In terms of shape prediction, most studies so far have concentrated on individualizing statistical atlases based on imaging data. However, relevant information about skeletal morphology can also be obtained from simple anthropometric and morphometric measurements such as gender, age, body-mass index, and bone specific measurements. We develop a multivariate regression framework that enables to take into account such combinations of predictors simultaneously with sparse observations of the bone surface for improved prediction of the complete bone shape. In particular, we describe in a quantitative and localised fashion the individual contributions but also the complementarities of the heterogeneous sources of information with respect to bone morphology assessment. To do so, we compare the prediction errors obtained with different combinations of predictors, relying on cross-validation experiments. In addition to providing valuable and complementary predictive information, non-imaging measurements can be exploited to automatically initialise surface registration algorithms which increase their robustness for the determination of patient specific morphologies.

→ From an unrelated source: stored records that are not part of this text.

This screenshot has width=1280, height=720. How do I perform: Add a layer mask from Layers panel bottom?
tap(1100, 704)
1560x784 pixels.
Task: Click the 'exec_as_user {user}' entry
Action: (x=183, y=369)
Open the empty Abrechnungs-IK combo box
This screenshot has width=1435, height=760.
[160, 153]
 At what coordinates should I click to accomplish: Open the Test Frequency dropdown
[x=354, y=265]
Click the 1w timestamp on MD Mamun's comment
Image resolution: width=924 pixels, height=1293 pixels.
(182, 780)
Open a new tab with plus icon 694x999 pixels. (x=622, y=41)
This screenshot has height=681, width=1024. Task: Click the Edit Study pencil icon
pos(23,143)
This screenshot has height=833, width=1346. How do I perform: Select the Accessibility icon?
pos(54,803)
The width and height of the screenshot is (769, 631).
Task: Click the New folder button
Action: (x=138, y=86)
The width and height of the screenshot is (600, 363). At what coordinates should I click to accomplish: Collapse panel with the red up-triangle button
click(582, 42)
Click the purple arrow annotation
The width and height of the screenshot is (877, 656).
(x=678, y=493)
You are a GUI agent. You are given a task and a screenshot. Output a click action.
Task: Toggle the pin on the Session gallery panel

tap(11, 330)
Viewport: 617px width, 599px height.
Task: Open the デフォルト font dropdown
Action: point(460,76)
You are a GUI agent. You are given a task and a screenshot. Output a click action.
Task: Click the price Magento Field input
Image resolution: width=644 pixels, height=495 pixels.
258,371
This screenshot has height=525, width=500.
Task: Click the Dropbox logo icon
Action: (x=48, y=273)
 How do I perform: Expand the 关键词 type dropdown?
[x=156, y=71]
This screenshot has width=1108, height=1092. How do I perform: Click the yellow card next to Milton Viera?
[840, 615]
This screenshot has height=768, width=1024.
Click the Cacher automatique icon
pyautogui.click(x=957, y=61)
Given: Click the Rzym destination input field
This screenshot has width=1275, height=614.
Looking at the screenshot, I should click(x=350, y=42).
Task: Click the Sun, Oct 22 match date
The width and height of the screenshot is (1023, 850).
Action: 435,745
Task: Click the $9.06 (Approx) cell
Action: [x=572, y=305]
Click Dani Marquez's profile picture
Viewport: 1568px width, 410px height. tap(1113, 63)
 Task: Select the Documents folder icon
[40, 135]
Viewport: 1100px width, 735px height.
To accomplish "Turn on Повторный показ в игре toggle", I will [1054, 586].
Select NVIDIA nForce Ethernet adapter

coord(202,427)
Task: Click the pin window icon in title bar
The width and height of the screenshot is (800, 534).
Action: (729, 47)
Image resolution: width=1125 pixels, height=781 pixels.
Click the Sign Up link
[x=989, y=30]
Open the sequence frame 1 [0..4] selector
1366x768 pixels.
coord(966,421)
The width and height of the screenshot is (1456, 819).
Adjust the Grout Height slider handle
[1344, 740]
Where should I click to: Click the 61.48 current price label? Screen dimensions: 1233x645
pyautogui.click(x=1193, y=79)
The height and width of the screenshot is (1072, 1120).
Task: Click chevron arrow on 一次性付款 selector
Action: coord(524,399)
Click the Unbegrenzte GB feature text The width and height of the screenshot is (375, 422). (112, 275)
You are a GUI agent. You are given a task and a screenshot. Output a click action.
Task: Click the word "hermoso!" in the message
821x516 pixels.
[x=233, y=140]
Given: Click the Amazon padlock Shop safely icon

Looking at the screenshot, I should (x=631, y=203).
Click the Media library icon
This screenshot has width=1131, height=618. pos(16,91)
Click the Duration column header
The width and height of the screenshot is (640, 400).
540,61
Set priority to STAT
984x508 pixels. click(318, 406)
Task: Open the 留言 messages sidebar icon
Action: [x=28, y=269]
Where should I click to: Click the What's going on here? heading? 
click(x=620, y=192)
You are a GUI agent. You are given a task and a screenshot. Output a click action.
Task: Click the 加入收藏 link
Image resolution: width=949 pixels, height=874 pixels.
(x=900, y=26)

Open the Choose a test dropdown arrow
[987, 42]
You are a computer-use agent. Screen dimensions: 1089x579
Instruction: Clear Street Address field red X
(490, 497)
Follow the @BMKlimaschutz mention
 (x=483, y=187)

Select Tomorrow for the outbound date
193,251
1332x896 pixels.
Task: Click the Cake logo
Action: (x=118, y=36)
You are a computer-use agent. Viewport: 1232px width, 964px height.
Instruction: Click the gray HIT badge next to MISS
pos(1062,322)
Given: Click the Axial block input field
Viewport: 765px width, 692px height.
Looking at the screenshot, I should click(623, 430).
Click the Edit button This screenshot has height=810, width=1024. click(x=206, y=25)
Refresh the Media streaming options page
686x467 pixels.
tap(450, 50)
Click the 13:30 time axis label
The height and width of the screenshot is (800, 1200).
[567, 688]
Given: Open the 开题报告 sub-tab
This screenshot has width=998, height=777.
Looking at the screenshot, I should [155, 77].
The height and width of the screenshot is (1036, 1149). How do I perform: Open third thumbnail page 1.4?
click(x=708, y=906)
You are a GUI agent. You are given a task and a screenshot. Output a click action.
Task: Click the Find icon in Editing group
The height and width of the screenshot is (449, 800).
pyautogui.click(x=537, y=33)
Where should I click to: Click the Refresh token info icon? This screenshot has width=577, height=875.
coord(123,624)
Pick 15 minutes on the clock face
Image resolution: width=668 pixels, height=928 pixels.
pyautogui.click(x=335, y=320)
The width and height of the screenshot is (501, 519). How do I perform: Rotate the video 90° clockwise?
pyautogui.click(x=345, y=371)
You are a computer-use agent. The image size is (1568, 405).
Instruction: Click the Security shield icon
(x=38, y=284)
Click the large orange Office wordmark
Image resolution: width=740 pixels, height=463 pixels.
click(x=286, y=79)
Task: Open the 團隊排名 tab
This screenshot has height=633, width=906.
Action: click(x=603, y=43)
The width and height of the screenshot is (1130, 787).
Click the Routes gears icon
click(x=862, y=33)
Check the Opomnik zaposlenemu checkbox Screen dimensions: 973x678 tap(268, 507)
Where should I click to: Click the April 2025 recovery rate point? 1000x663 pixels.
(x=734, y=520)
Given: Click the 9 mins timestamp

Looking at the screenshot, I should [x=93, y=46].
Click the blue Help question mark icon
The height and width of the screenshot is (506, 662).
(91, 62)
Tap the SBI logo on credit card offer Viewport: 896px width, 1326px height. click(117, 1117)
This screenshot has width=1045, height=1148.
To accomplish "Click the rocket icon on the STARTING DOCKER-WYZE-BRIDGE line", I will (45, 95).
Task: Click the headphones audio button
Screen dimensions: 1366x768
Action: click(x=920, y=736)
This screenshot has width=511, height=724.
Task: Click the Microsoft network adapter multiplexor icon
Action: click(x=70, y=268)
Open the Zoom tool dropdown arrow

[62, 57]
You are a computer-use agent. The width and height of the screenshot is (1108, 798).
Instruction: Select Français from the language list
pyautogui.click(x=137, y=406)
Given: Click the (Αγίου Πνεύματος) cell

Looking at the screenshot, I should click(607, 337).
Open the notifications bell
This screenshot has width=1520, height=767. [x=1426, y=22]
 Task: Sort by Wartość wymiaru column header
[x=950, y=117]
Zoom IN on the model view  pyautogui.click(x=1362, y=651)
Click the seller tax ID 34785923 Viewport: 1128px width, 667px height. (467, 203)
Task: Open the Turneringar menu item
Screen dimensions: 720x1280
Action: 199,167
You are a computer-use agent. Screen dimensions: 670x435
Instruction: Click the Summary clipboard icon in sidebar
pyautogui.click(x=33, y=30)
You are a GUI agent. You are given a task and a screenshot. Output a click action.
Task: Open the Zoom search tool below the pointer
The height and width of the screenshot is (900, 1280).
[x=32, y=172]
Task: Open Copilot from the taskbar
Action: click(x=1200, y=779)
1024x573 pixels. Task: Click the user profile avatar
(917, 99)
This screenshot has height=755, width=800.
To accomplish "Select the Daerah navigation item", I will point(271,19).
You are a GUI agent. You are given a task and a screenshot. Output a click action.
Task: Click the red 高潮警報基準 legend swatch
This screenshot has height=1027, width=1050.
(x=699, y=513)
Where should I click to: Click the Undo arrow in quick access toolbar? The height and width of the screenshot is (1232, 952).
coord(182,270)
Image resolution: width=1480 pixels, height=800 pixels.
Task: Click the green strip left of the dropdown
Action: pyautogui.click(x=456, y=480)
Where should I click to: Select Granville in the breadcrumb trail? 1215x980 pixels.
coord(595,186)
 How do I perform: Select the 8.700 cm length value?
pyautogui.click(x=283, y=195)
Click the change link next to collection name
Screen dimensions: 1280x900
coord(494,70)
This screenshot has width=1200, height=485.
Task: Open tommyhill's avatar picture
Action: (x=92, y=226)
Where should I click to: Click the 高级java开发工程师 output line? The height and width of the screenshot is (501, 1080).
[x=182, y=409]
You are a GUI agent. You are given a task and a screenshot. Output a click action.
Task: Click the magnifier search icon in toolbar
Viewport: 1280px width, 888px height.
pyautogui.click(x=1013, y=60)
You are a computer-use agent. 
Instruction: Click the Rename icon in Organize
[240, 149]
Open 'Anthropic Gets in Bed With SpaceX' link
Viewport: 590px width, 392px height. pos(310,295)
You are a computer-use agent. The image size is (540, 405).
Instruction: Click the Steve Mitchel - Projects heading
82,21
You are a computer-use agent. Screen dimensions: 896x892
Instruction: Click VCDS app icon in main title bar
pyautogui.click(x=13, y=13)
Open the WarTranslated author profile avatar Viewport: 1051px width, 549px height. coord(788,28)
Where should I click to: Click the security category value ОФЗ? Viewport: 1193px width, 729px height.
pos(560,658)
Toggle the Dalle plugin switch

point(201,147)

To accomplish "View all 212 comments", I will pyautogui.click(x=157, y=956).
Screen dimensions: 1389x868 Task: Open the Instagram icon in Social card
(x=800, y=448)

A statistical model, by essence, is a mathematical model resulting from a learning phase using a set of training data. Statistical model based prediction is affected by three main sources of errors. The pre-processing of the training data, in particular the establishment of anatomical correspondences between the different samples, and the limited number of training elements constitute a first source of uncertainties. Second, the predictors can be affected by measurement noise, which will then propagate through the prediction process. Finally, and this is particularly important in the context of sparse observation data, the limited correlations between the predictors and the shape to predict imply theoretical limits for the achievable accuracy of such approaches. We have developed a framework enabling to account for these various sources of uncertainty, and propagating them through the prediction pipeline to generate confidence regions around the predicted shape. It relies extensively on cross-validation experiments in order to quantify the limitations of the statistical model with respect to the representation of new shapes (generalization ability) and to their prediction from partial data. Furthermore, we demonstrate the reliability of the obtained regions, following the procedure initially proposed in.
We evaluate our approaches on a database of 140 femur bones, age range: 23–83, mean 62.57, stdv 15; 46% males and 54% females, with known age, height and weight. Morphometric measurements such as bone length, inter-condyle distance or anteversion angle are considered, either as predictors, together with sparse point clouds around the femoral head and greater trochanter, or as a pose-independent quality-of-fit metric. Cross-validation experiments indicate that a higher accuracy can be reached when complementing surface-based predictors with relevant anthropometric and morphometric information, and that reliable confidence regions can be estimated.